Hemingway reflects on the time he spent in Austria, claiming that the first year was an “innocent” year, the second was the year of the avalanches, and the third year was a “a nightmare and a murder year disguised as the greatest fun of all.” It is in this last year that “the rich show up.” Hemingway claims that these rich people have a “pilot fish,” a person who goes places ahead of them and talks them up before their arrival. He argues that the rich wouldn’t have come the year before, and that they need the pilot fish to provide them with “certainty.” The pilot fish is a friend of Hemingway’s, and Hemingway trusts him, yet in later years Hemingway’s memories of this time come to horrify him. He is charmed by the rich, which makes him “trusting” and “stupid.” He reads part of a novel he has written aloud, which he calls “dangerous” and “as low as a writer can get.” The rich love it, which at the time pleased Hemingway, but in hindsight he finds this abhorrent and unprofessional.
Perhaps the first thing to note about this chapter is that it is written in a rather different style from the rest of the book. Whereas Hemingway’s style is generally rather clear and “straight,” the writing in this chapter has an abstract, veiled quality that can at times make it difficult to understand what Hemingway is saying. This veiled quality is likely due to the fact that Hemingway is writing such a severe denunciation of the anonymous “rich” and their “pilot fish.” (Although it is also true that Hemingway denounces many other characters in the book without hesitating to include their full names.) The entire tone of this chapter is characterized by an intense, painful feeling of regret over both the personal and professional consequences of this winter in Austria.
Hemingway notes that before “these rich” arrived, “we had already been infiltrated by another rich using the oldest trick probably that there is.” This “trick” involves a young single woman befriending a married woman with the aim of marrying her husband. The husband ends up loving both women, and the one who is most “relentless” succeeds in keeping him. Hemingway confesses that it may sound silly, but that loving two women at once is “the most terrible and destructive thing that can happen to a man.” At first the man’s wife trusts him, then the man starts lying to “everyone,” and eventually he breaks all the promises he initially made to his wife. Hemingway then begins to describe himself and Hadley in the third person, noting that they shared everything, were always happy together, and they loved their child and their life together. However, when the third person comes to interrupt this existence, there is a terrible “split inside you” and every moment becomes torturous. Whenever the man is with one of the women he misses the other, and it is eventually “necessary” to end the original marriage.
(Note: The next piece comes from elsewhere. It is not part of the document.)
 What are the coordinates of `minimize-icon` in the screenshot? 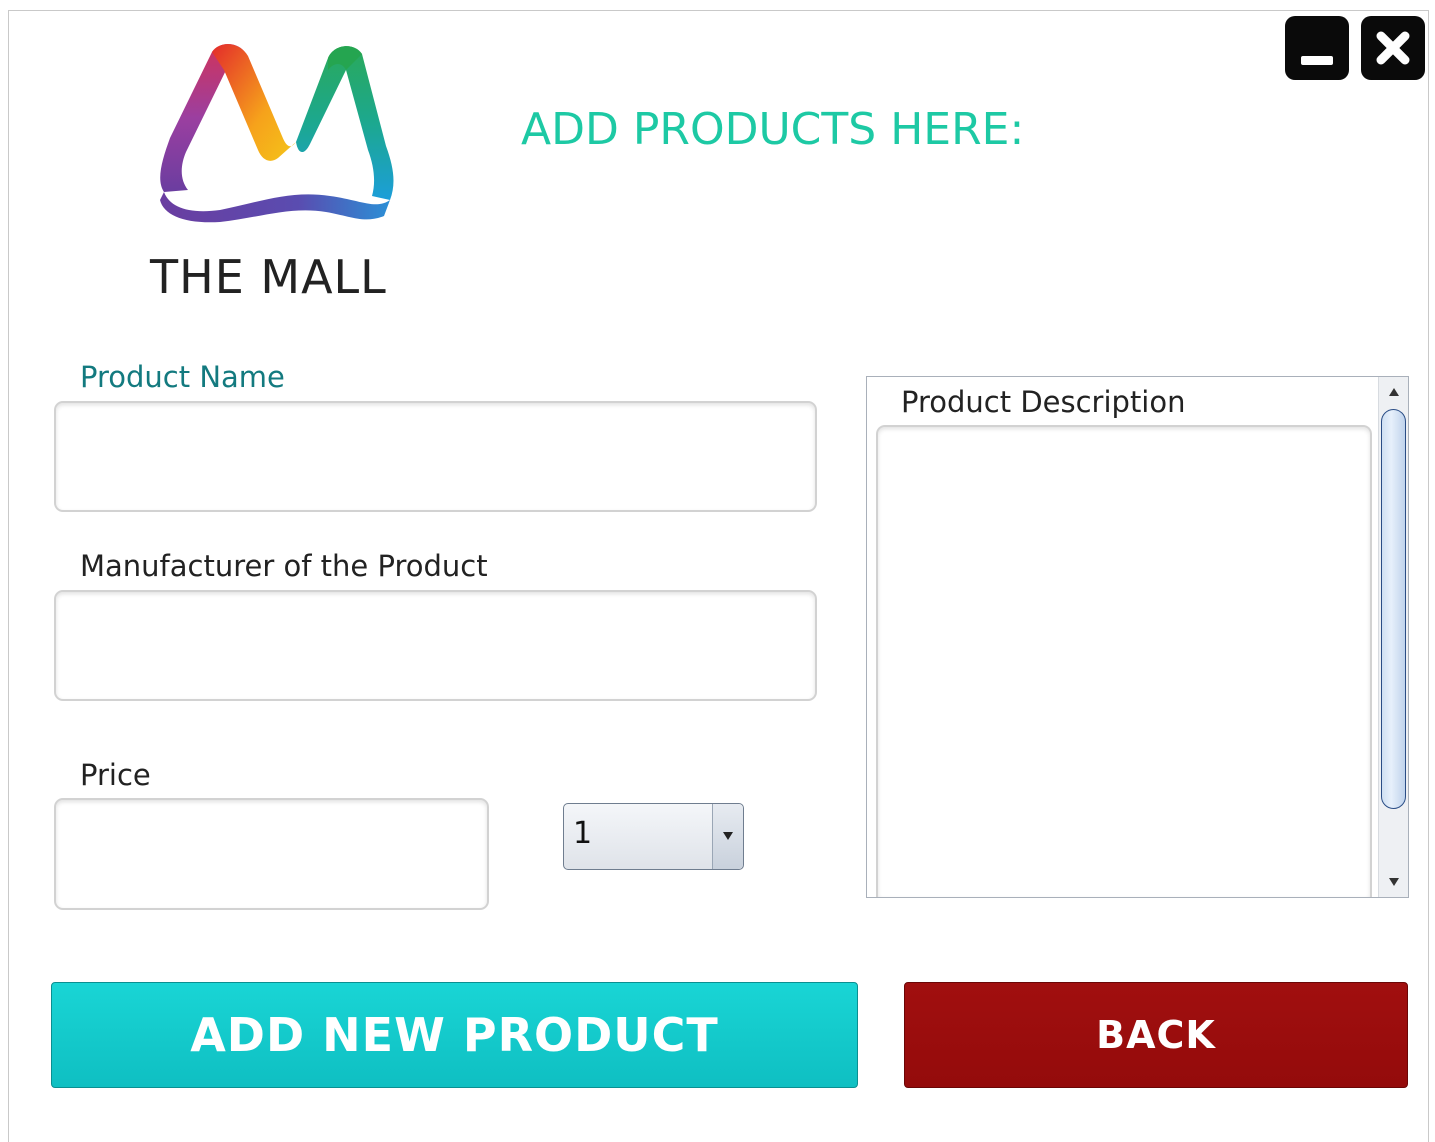 It's located at (1317, 60).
The fact that Hemingway continues to speak in an abstract way, alternating between the second and third person, emphasizes that this memory is so painful that he cannot even bear to speak about it directly. It also reads as an attempt to preserve the dignity of Hadley (and perhaps also Pauline). In many ways, this chapter is akin to a long apology letter to Hadley, and it is for this reason that many have speculated that Hemingway’s last wife, Mary, chose to leave it out of the original published version of “A Moveable Feast.” Yet, although the chapter is apologetic and at times self-castigating, Hemingway also underemphasizes his own personal responsibility by writing in an abstract, second- and third- person style.
Hemingway leaves Austria for New York. His new life with Pauline gives him a “wrenching, kicking happiness,” defined by selfishness and betrayal. When Hemingway sees Hadley and Bumby again, he feels overwhelmed with love and regret. Hemingway then considers that maybe the rich and the pilot fish weren’t so bad; he resents them for encouraging and supporting him when he was making bad choices, but he’s not sure if he should blame them for this. He feels horrified by how Pauline deceives Hadley, who is her friend, but knows he is also responsible. After this episode, “Paris was never the same again,” and Hemingway never returns to the hotel in Austria. He concludes that everything breaks, even the heart, and that he doesn’t “know about that now” but does know that during the early years in Paris “we were very poor and very happy.”
The chapter ends on a defeated note, albeit with a general tone of acceptance. More than most other chapters in the book, “The Pilot Fish and the Rich” emphasizes Hemingway’s retrospective perspective and his feelings of guilt and regret that accompany his account of his life as a young man. At the same time, this is also one of the only points at which Hemingway explicitly expresses feelings of nostalgia. He indicates that the early years in Paris were an innocent, happy, and perhaps naïve time, and that the years that followed destroyed this innocence and good fortune.